- **What is needed**
Start at the first record below and retype through the last, exactly.

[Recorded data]

=== Section Start ===

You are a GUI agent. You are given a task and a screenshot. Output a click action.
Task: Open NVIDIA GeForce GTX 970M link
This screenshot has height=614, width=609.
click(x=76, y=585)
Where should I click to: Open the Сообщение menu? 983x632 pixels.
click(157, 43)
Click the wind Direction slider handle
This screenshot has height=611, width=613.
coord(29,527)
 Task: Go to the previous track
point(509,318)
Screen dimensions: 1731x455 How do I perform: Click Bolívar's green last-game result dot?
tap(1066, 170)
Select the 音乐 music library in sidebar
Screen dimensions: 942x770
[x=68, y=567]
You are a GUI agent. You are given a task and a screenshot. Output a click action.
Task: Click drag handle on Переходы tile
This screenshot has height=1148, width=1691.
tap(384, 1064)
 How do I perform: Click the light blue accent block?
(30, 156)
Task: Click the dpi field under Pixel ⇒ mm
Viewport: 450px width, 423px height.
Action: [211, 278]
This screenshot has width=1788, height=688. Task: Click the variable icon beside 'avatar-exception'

=== Section End ===

- **Your response**
You are a GUI agent. You are given a task and a screenshot. Output a click action.
Task: Open NVIDIA GeForce GTX 970M link
This screenshot has height=614, width=609.
click(x=76, y=585)
Where should I click to: Open the Сообщение menu? 983x632 pixels.
click(157, 43)
Click the wind Direction slider handle
This screenshot has height=611, width=613.
coord(29,527)
 Task: Go to the previous track
point(509,318)
Screen dimensions: 1731x455 How do I perform: Click Bolívar's green last-game result dot?
tap(1066, 170)
Select the 音乐 music library in sidebar
Screen dimensions: 942x770
[x=68, y=567]
You are a GUI agent. You are given a task and a screenshot. Output a click action.
Task: Click drag handle on Переходы tile
This screenshot has height=1148, width=1691.
tap(384, 1064)
 How do I perform: Click the light blue accent block?
(30, 156)
Task: Click the dpi field under Pixel ⇒ mm
Viewport: 450px width, 423px height.
Action: [211, 278]
This screenshot has width=1788, height=688. Task: Click the variable icon beside 'avatar-exception'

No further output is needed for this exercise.